MS—ONE DISEASE OR MANY?

One theory bandied about of late is that MS is not a single disease but a cluster of diseases. Dr. Cook remains skeptical. “I am not convinced yet it’s true. The phenotype or expression of the disease does not allow one to definitively conclude that MS is a family of diseases. We may find that different environmental factors or genes affect disease expression. Some people feel there may be different mechanisms between relapsing-remitting and secondary progressive MS because the former seems to be more of an inflammatory disease and later it appears to be a more degenerative disease,” he explained. The different mechanism theory is based on differences in neuroimaging, pathology, and response to therapy. A disease may have many clinical manifestations, though the causational mechanism is the same, he noted. An example of this is Guillain-Barré syndrome, in which acute demyelination of nerves and axonal damage is caused primarily by four or five agents that trigger an immune reaction against similar glycolipids present in both the infectious agent and peripheral nerves. One such agent, Campylobacter jejuni, can cause either an axonal version or a demyelinating version of the disease. “The pathology is different but it’s still the same agent,” Dr. Cook observed. “I think it’s too early to say if MS is one disease or multiple diseases. We have to keep an open mind until the knowledge base allows us to more definitively conclude which it is.”

THE TIMING OF TREATMENT

“Ideally, if you had safe and effective therapies you’d start them early,” he said. While current therapies are not curative, many are safe. “The ABCR drugs are derivatives of human proteins, and the risk/benefit ratio is quite good.” In general, Dr. Cook advised that it is better to treat early although the long-term effects of treatments are unknown. “We know that tissue damage can occur rather early in MS so I tend to treat patients quite early in this disease to try to prevent some of the damage.”

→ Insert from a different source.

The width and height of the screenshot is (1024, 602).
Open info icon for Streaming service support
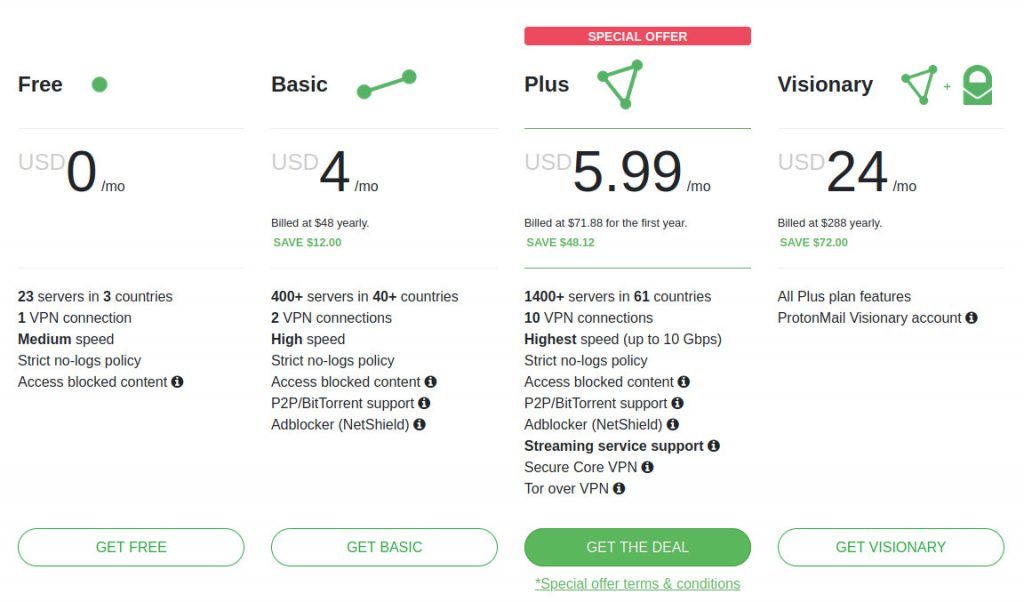point(713,446)
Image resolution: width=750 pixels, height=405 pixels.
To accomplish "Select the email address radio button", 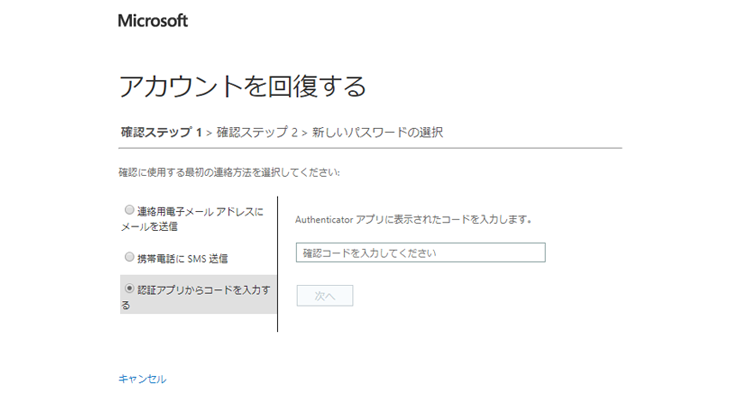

Dr. Cook remarked that those with benign MS may do very well regardless of treatment approach. “Since we can’t predict right now with great accuracy who those people are, and since there is damage occurring in the brain on MRI studies that we may not see clinically, and since these drugs have such a good risk/benefit ratio, I tend to treat most patients early in their disease.

“The exceptions tend to be newly diagnosed, young patients who may not be willing to accept daily or weekly shots as yet. I usually follow these patients very closely to monitor them for new brain MRI activity or new clinical activity. Early treatment has the added benefit of providing some peace of mind to patients that they’re doing everything possible to protect themselves. It’s like an insurance policy that they have,” he noted.

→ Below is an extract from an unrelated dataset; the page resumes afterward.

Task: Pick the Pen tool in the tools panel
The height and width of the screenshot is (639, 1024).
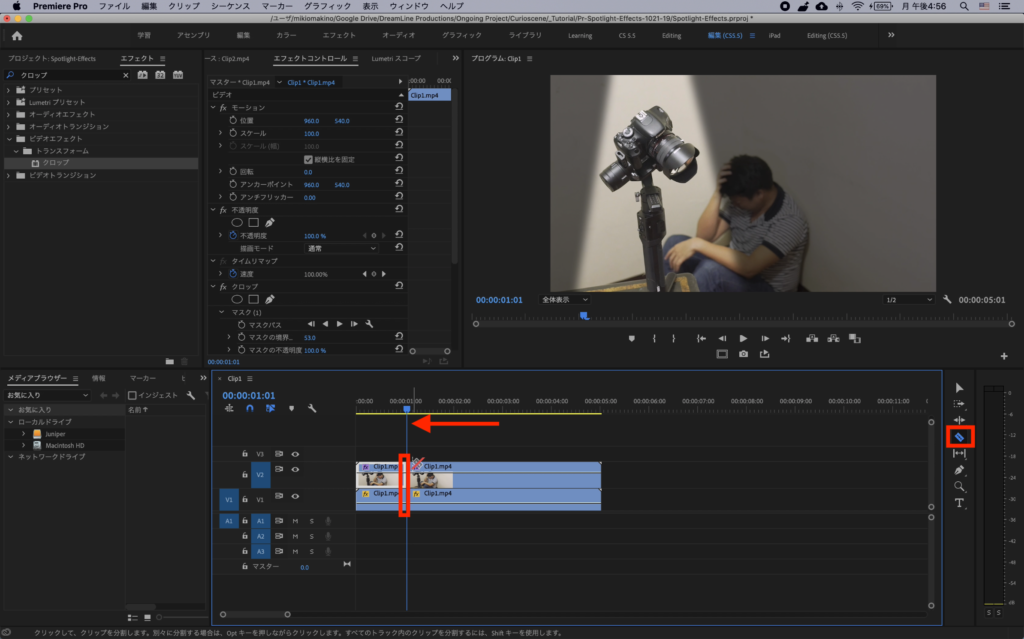Action: (959, 470)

REDUCING EXACERBATIONS VERSUS PROGRESSION OF DISEASE

There are several approaches to MS treatment—reducing and treating exacerbations, attempting to delay progression of disease, providing symptomatic relief, and enhancing quality of life. “Exacerbations are the tip of the iceberg,” Dr. Cook said, “and progression often sneaks up on one. You’d like to think that if you’re stopping the exacerbations you’re slowing down disease progression, but that isn’t totally clear yet,” he said.

“Disease progression may be time-linked, and it can clearly occur with or without clinical or obvious MRI exacerbations,” he continued. “The goal of therapy is to decrease disease activity in the brain. I would like to think that if you’re blocking the mechanism of tissue injury you will eventually slow down progression.”

As Dr. Cook elaborated, “It’s not an either/or situation; we have to try to prevent both exacerbations and progression. To patients, disability is the biggest problem. People can tolerate exacerbations if they’re not getting worse and staying at their baseline. Exacerbations are disturbing and there is temporarily some increase in disability. So obviously we need to try to prevent both both attacks and progression.”